“…strategy researchers Michael McDonald and James Westphal, the worse companies performed, the more CEOs sought advice from friends and colleagues who shared their perspectives.”
from Adam Grant’s “Originals”
That is litterly the grown up version of the post title.
Humans are weird.
When we’re in trouble, under stress, faced with a challenge, we don’t always reach out for new ideas. Often we look for safe havens…places where we’ve found comfort in the past. Executives are human too… (really – they are) and do the same thing – look for comfort. In the same marketing strategies. The same tacitcs (usually just more of them with bigger deals). The same ideas. The same self-reinforcing network of friends and colleagues.
We do it because it makes us “feel” better.
We revert to the tools that have worked before.
Now let’s mash that idea into 2025 where we’ve got Artificial Intelligence for everything.
The problem? People are using AI like CEOs use old friends and tactics. As mirrors, not windows – or even binoculars.
AI Echo Chambers: Comfort over Clarity
Here’s the nasty little secret: AIs, by design and training, are meant to chase consensus. Feed them a million examples of one style or answer, and that style gets reinforced a million times over. It starts to sound like everyone’s on the same page.
But guess what?
That’s not how breakthroughs happen. That’s how you get groupthink on steroids.
When you ask an AI to help with “out of the box” thinking but feed it the same type of input or let it wander unsupervised, it’ll serve up what it *thinks* you want. Which (because it has the data and knows what you like) is more of the same.
The Danger of Consensus-Machines
Why does this matter? Because when things go sideways the last thing you need is a yes-person (or yes-AI?) You do not want an AI that reinforces whatever story you’re already telling yourself.
The issue isn’t whether you have enough information, it’s whether you have the *right* information. The unique perspectives that let you ask the questions your competitor or ClaudeAI or Grok won’t think to ask. And – ultimately – the courage and intelligence to listen to it.
More AI does not equal more wisdom if all it’s doing is showing you a fancier version of what you already think.
Enter the Human Outsider
A note popped up in my LinkedIn feed today from Christian Hunt hits the nail on the head.

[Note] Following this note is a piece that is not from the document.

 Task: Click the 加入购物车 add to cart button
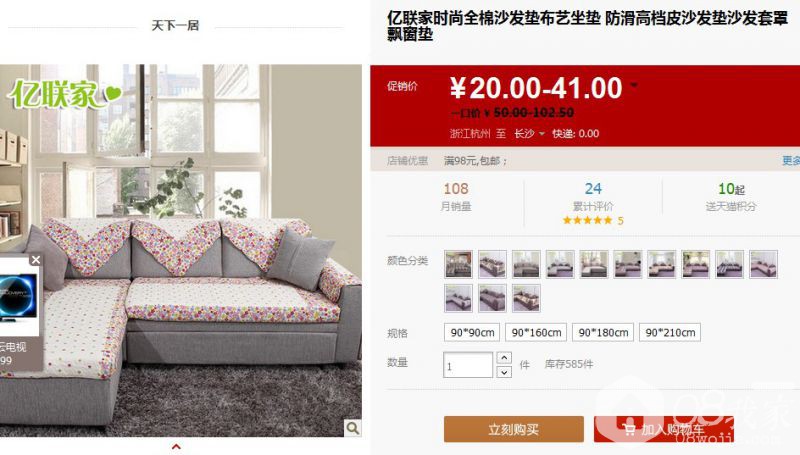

“Don’t hire me to say things you could say.
Hire me to say the things you 𝘤𝘢𝘯’𝘵.
The perspectives, stories, and experiences your team doesn’t have.
The conversations that aren’t happening but should be.
The elephants in the room that everyone is pretending aren’t there.
I’m not shaped by your organization’s politics, history, or hierarchy… That gives me the freedom to be more direct, more provocative, and more challenging, while keeping people engaged instead of switching off.
If you want a safe echo of the status quo, I’m not your person.
That’s something you can get in-house, not something you should pay an external speaker to do.”
That’s it. That’s the antidote. Want to get *unstuck*? Call in someone who *doesn’t* sound like you, see the world the same way, or care about protecting your feelings or status meetings.
What AI Can’t—And Humans Can
AI is great for sorting, summarizing, and spitting out *what’s already known*. It’s an archive, not an oracle. But experts—the *real* ones, the ones who refuse to play along or nod like a dashboard bobblehead—are there to challenge, provoke, and uncover what’s missing. They see the gaps, smell the weirdness, and break stuff so you can rebuild it stronger.
The Wheat, the Chaff, and the Courage
When you’re facing tough, messy, or unfamiliar problems, you don’t need another mirror or a smarter parrot. You need someone with the guts to point out what you’re missing, to help you sort the wheat from the chaff. Not reinforce the same old patterns but break them.
Bottom line? AI’s consensus magic is a blessing for organizing chaos, but a curse for true innovation.
The dirt doesn’t clean itself by piling up more dirt—ask any toddler with a toybox. Don’t “clean up” by asking a machine for more of the same; get the expert, the outsider, the uncomfortable question-asker.
So next time a crisis, opportunity, or banana peel lands in your path, don’t double-down on agreement—invite disruption. Bring in someone who *can’t* sound like you. If you want to change the world (or at least your company), go find a Christian Hunt, not another AI with reassuring charts.
Get dirty the right way. Challenge, provoke, rethink—because a clean answer isn’t always a right one, and the right answer is usually up to its elbows in the mess you’re scared to sift through.